A single number is the answer here: how many lines below include "image"?

Top of Records shown

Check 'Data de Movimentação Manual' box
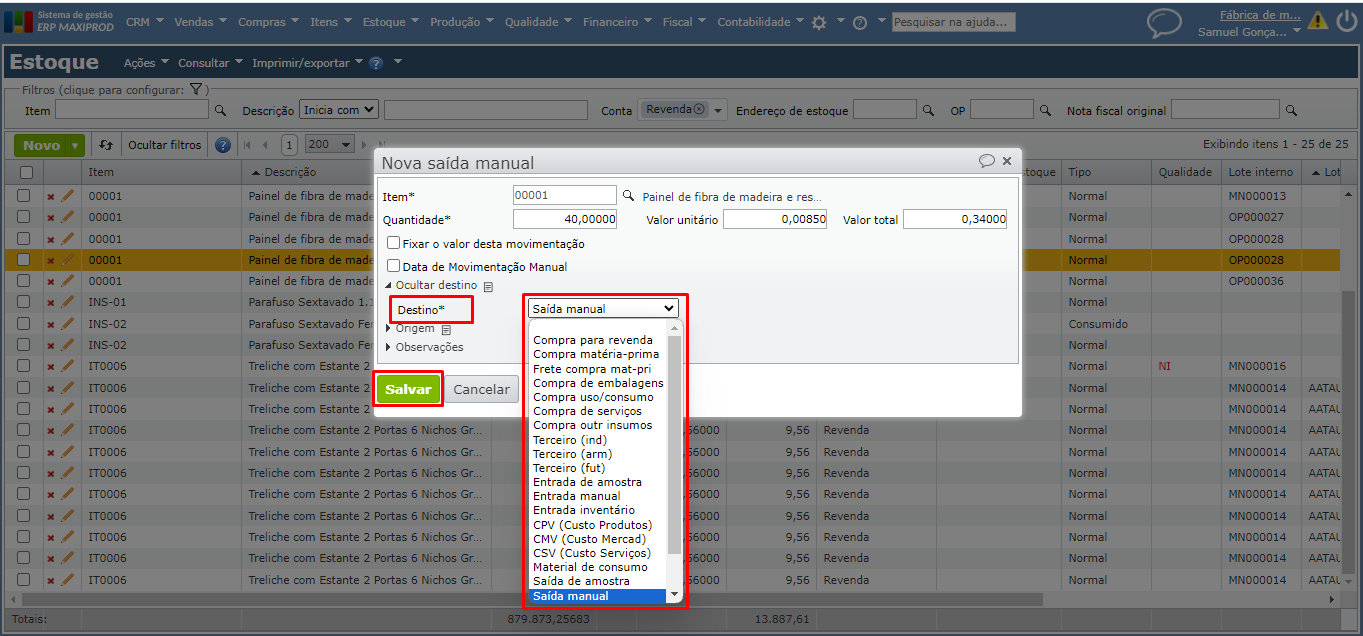The width and height of the screenshot is (1363, 636). tap(394, 267)
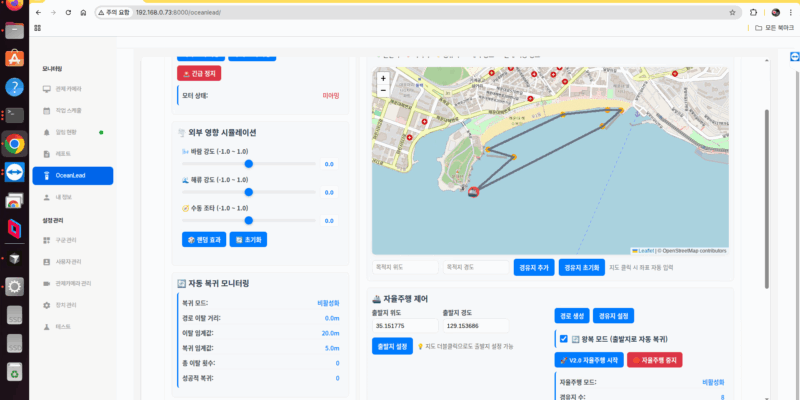Open Google Chrome from the dock
The width and height of the screenshot is (800, 400).
pos(14,143)
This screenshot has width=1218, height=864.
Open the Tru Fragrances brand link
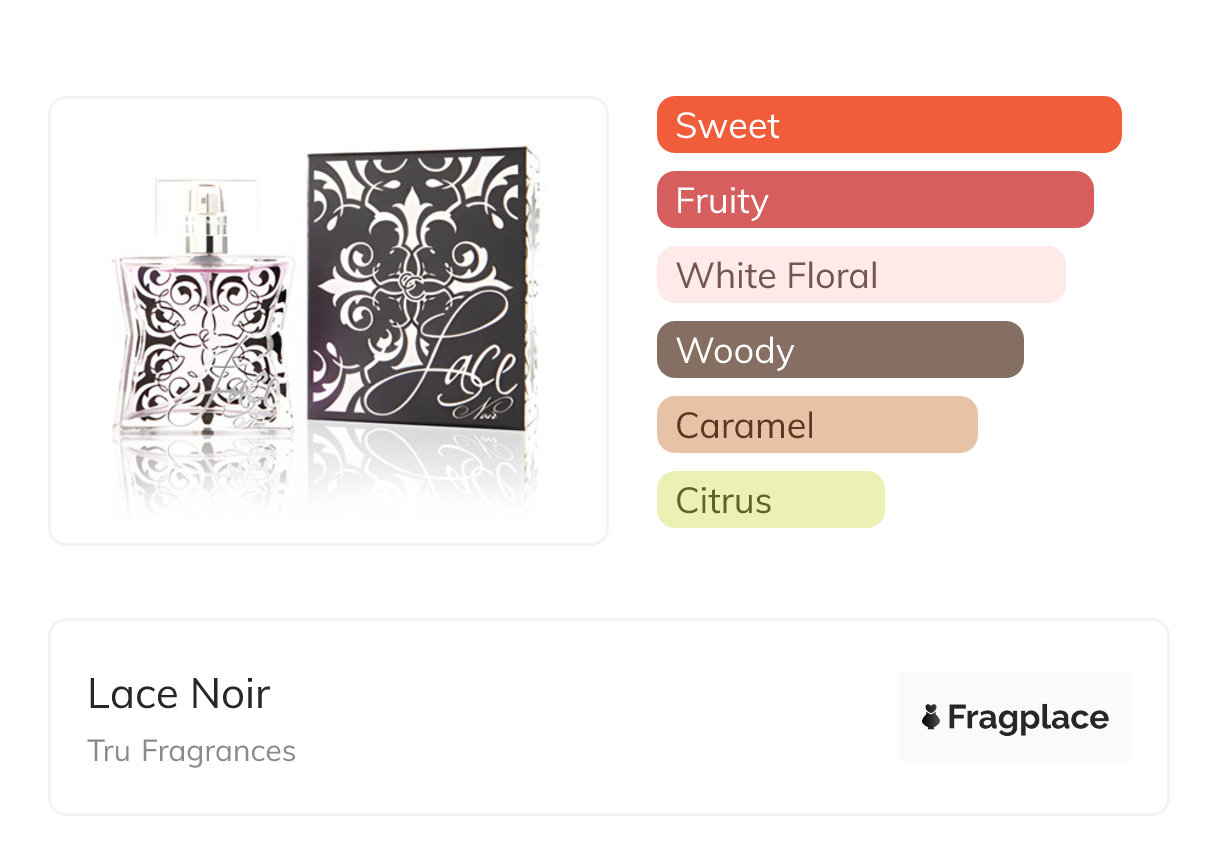pyautogui.click(x=191, y=751)
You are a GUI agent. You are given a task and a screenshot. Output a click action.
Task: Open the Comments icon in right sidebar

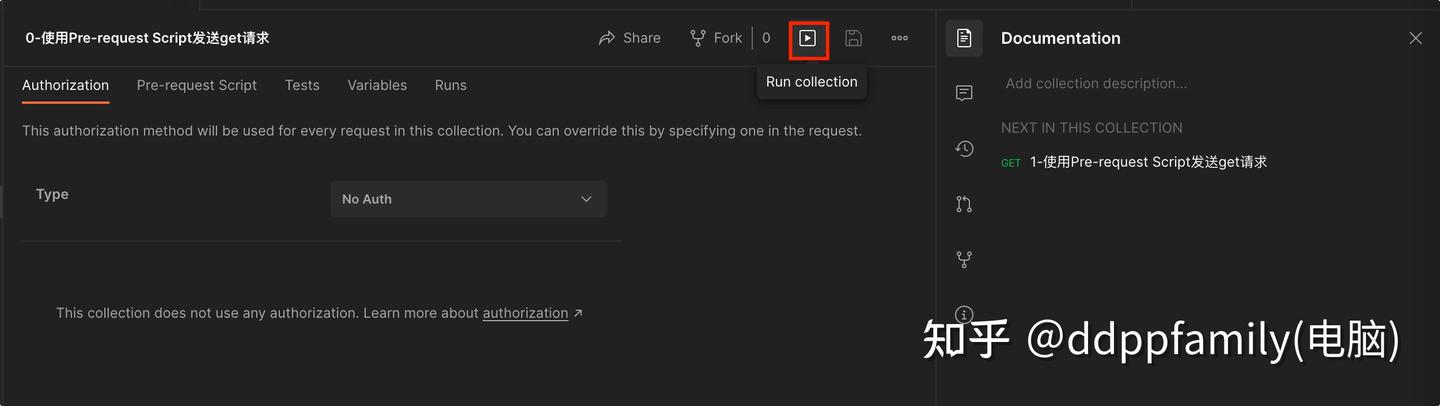click(x=964, y=93)
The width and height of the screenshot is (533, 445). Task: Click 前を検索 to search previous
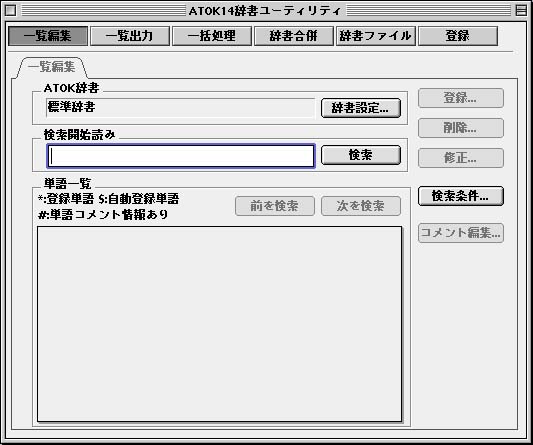pos(275,206)
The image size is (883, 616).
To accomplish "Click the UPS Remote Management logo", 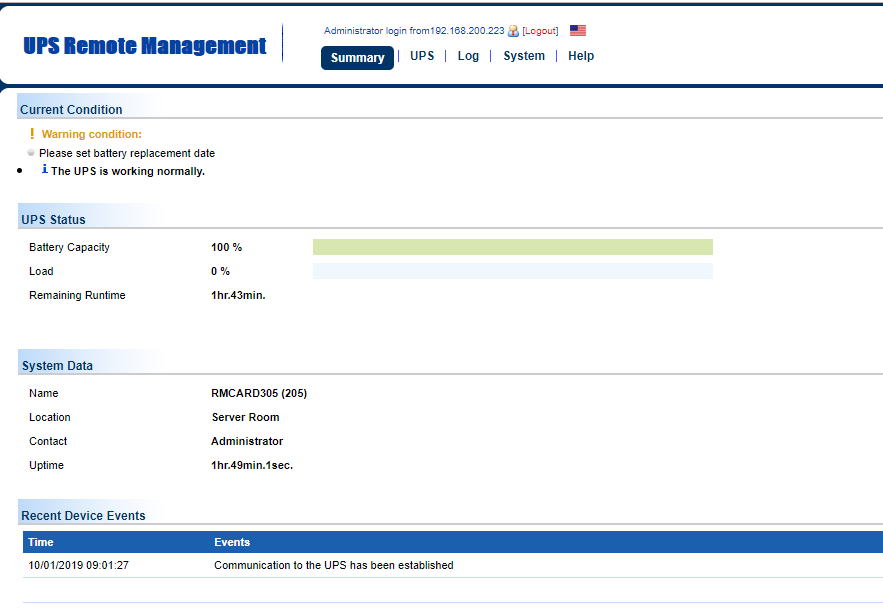I will [145, 46].
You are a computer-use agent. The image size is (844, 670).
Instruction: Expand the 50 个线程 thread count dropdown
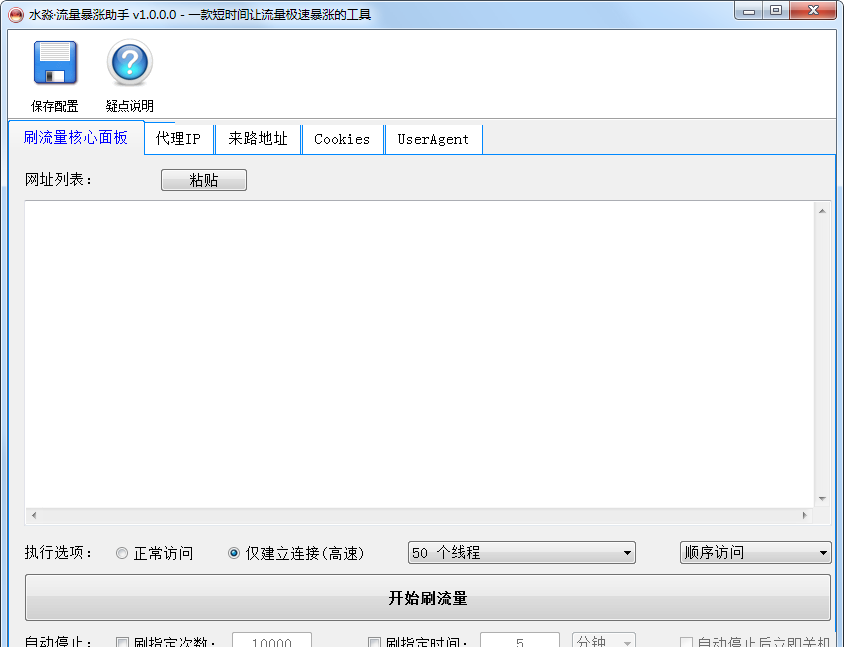522,553
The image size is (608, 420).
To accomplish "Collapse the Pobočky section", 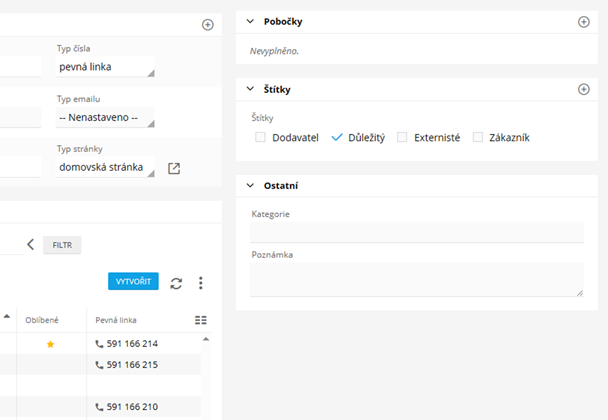I will click(250, 22).
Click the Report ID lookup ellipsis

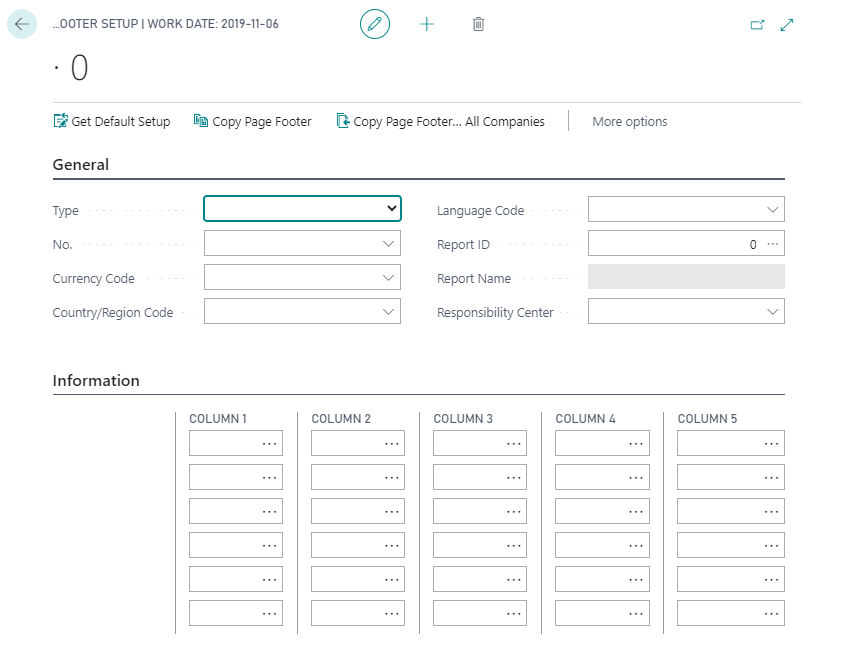pyautogui.click(x=773, y=244)
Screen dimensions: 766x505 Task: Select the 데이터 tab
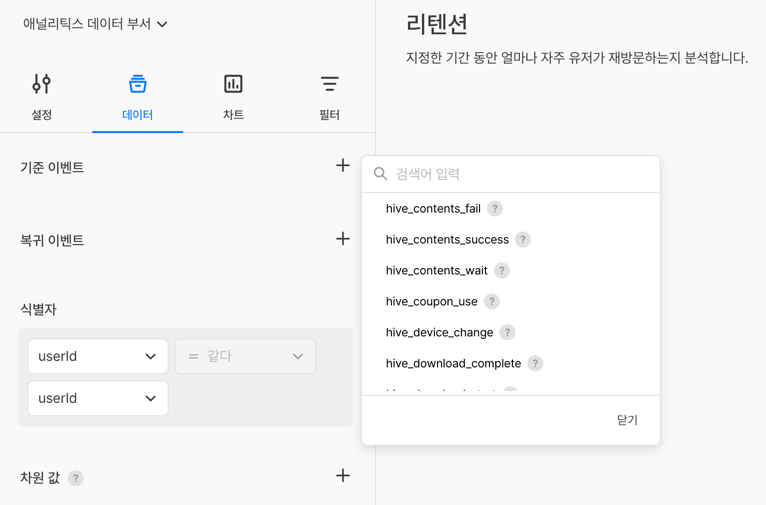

Bottom of Records shown

*Problem solution:*
3